| Excerpted text |
Either or - both are solid systems.


----------



## COBRA-6 (20 Aug 2005)

But without the browning what willl the other nations have to make fun of us over?? "That is your pistol?? Do you throw it at the enemy?? Seriously that is not something you issue to a first world army..."


----------



## Good2Golf (20 Aug 2005)

SAS still uses both the BHP and 226...not sure that 22nd Reqt is "third world"....


----------



## KevinB (20 Aug 2005)

Every Single Belgian Para had a BHP.  I dont see them as third world... (albiet their Night figthing capability makes then look as such...)
 Problem is many of the IN SERVICE guns are worn out / have bad mags etc.

No one is documenting these issues higher - heck the LCMM asked for UCR's or other issues on them two years ago.

 One of the 1VP WO's submitted a UCR after Kosovo about the pistol - however no one seem to action complaints...


----------



## Gunnerlove (20 Aug 2005)

Nothing lasts forever. 

Now while I prefer polymer framed auto pistols the BHP is and will remain an effective pistol for years to come. The fact that they are still being made and sold to consumers despite all of the other options on the market shows their continued relevance today.

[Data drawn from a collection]
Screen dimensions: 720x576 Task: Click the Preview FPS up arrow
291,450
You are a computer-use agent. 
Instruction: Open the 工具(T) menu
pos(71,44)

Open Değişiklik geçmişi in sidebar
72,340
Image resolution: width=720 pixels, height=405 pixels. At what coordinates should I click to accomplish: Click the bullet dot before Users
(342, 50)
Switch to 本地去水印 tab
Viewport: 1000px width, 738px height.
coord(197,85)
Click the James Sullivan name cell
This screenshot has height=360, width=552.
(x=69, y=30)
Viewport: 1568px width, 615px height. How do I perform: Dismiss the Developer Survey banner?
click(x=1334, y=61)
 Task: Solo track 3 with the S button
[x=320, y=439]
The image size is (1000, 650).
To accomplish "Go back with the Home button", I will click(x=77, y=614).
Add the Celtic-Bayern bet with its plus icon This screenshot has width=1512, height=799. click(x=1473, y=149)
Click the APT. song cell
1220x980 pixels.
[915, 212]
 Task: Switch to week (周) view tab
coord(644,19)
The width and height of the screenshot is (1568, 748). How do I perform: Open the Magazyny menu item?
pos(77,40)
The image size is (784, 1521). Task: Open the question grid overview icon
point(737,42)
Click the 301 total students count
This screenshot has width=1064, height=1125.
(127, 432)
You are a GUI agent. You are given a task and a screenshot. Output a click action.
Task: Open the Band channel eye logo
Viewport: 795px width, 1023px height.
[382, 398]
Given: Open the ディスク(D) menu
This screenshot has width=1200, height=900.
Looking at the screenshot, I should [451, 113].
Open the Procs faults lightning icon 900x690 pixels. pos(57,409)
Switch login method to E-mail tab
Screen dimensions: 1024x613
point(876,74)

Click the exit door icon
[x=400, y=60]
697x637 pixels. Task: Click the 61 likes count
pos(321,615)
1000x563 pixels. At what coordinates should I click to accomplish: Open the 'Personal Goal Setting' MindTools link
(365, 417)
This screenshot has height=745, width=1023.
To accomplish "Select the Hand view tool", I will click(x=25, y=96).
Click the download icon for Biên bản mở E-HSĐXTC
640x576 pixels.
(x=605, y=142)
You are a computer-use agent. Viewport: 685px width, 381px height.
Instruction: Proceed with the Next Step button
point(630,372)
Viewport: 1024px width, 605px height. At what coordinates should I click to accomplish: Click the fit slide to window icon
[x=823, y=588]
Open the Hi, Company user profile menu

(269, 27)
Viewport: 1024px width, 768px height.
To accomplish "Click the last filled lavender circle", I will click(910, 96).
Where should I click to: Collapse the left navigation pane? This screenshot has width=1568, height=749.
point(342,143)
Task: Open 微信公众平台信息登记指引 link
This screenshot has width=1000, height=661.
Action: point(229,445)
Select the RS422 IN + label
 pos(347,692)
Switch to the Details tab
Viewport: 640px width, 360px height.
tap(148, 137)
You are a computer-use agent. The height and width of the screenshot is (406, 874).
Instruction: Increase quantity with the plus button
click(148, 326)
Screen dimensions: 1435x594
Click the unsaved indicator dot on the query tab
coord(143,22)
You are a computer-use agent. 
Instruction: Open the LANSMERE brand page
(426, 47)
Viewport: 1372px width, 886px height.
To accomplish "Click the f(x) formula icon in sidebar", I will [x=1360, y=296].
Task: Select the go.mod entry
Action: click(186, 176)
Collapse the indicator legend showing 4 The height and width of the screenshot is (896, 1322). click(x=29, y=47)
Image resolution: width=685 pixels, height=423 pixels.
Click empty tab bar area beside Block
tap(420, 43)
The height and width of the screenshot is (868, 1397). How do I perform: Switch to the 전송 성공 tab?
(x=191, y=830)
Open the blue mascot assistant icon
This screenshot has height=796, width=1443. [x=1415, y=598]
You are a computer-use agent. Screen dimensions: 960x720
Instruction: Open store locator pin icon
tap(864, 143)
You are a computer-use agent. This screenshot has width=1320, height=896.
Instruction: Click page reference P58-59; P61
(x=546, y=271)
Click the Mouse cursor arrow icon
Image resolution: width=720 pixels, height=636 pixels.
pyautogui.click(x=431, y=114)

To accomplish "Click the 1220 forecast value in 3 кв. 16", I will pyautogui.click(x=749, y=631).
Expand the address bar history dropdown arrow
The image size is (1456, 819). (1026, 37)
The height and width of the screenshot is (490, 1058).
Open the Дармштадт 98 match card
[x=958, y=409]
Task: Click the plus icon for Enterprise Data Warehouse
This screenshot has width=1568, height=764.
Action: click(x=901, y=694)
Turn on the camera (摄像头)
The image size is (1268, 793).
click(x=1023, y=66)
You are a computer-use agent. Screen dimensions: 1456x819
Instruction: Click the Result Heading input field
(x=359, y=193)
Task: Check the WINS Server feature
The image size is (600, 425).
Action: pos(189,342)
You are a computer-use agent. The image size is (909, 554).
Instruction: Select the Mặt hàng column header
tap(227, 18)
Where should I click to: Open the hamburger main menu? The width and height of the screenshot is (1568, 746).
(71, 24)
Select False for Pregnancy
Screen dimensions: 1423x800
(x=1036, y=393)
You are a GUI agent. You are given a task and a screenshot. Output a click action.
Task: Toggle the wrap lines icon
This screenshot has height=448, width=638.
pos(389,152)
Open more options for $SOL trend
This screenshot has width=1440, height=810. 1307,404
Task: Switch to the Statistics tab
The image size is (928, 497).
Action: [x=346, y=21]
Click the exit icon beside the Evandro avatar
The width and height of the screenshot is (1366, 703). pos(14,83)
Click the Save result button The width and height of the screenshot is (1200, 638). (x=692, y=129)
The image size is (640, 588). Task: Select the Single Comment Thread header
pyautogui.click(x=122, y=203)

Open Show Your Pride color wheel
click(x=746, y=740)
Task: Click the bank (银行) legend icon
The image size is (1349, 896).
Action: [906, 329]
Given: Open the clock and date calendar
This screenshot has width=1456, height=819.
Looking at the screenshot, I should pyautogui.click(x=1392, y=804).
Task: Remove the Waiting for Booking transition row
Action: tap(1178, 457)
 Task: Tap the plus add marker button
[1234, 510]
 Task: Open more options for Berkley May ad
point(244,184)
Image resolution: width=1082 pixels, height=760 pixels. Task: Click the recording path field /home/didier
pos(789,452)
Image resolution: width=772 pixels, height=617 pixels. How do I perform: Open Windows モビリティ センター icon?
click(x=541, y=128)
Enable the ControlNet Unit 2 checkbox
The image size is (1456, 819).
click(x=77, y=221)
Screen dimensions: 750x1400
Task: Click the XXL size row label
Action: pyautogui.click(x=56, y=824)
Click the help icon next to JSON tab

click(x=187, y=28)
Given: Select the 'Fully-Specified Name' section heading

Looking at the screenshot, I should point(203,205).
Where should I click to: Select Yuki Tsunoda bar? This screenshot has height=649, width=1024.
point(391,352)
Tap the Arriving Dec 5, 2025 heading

| The tasks |
- a) Write out the forum thread about the BHP pistol word for word, covering everything from "## KevinB (20" down to "look as such...)".
- b) Continue the forum thread about the BHP pistol from the point where it stops.

| Answers to the tasks |
- a)
## KevinB (20 Aug 2005)

Every Single Belgian Para had a BHP.  I dont see them as third world... (albiet their Night figthing capability makes then look as such...)

- b)
The problem with our pistols is the same problem we have with everything else in the forces. We totally use up what we have in circulation while brand new items sit in warehouses as "war stock". Then when the highpower is retired due to "reliability issues" we will be destroying used pistols along with brand new ones.

We are spending dollars to save dimes. Always have and always will.


----------



## ArmyAviator (23 Aug 2005)

The Hi power was a great weapon but it has been overrun by technology.  The old single action, single sided safety catch, requires more trg than most units give/get to carry it safely in a cocked and locked state (and for a lefty it would be unsafe).  Yes a tuned up Hi-power is a good weapon.  Agreed shot placement is more important than anything else when it comes to pistols: they are all under powered when compared to an assault rifle.  However, technology is out there that make modern pistols easier to shoot adequately for the average user and reduce some of the training time required to safely carry a weapon with "one up the spout".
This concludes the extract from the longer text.